>> begin PAGE

David Moyes recently vowed to avoid ‘over-promising the West Ham fans’ when asked what his team could achieve this season.
Granted that was before the Hammers lost 3-0 at Chelsea and failed to beat relegation-threatened Brighton at home so reporters are unlikely to ask such an optimistic question again in a hurry.
But for a second – before the inevitable slide back towards mid-table mediocrity – West Ham fans looked like they could soon be given something they were promised nearly eight years ago.
‘A world class team for a world class stadium’.
That’s what Karren Brady said in 2013 as the board were in the midst of thrusting the move from Upton Park to London Stadium on several generations of loyal match-going West Ham fans.
Moyes said: ‘I still want to make sure I don’t over-promise the West Ham supporters because I think they’ve been over-promised. I want to be as straight as I can, I think we’ve got a really good team in the making.
‘We’ve brought in some really good, exciting players and hopefully in the next couple of transfer windows we can add to that. I can’t build it and get it that good right away but I believe I can, given a period of time.

>> end PAGE
>> begin SUPPLIED MATERIAL

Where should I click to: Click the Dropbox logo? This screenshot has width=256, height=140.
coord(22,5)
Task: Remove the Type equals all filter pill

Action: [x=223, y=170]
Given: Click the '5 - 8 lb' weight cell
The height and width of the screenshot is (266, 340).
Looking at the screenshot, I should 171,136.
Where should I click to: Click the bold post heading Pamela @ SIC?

>> end SUPPLIED MATERIAL
>> begin SUPPLIED MATERIAL

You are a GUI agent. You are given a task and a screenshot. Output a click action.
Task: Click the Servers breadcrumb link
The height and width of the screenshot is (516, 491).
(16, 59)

>> end SUPPLIED MATERIAL
>> begin SUPPLIED MATERIAL

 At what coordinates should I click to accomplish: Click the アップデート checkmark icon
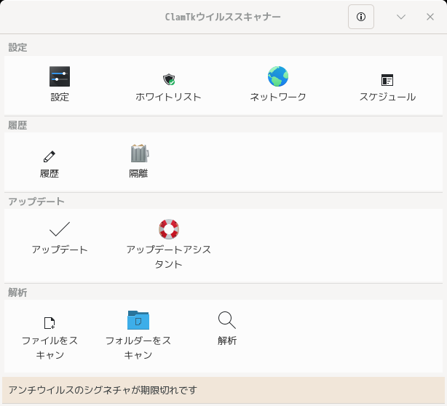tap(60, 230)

>> end SUPPLIED MATERIAL

▶ WHAT THIS TASK INVOLVES: Reproduce the David Moyes and West Ham article above in full, word for word.

▶ RESPONSE FOR THIS EXERCISE:
David Moyes recently vowed to avoid ‘over-promising the West Ham fans’ when asked what his team could achieve this season.
Granted that was before the Hammers lost 3-0 at Chelsea and failed to beat relegation-threatened Brighton at home so reporters are unlikely to ask such an optimistic question again in a hurry.
But for a second – before the inevitable slide back towards mid-table mediocrity – West Ham fans looked like they could soon be given something they were promised nearly eight years ago.
‘A world class team for a world class stadium’.
That’s what Karren Brady said in 2013 as the board were in the midst of thrusting the move from Upton Park to London Stadium on several generations of loyal match-going West Ham fans.
Moyes said: ‘I still want to make sure I don’t over-promise the West Ham supporters because I think they’ve been over-promised. I want to be as straight as I can, I think we’ve got a really good team in the making.
‘We’ve brought in some really good, exciting players and hopefully in the next couple of transfer windows we can add to that. I can’t build it and get it that good right away but I believe I can, given a period of time.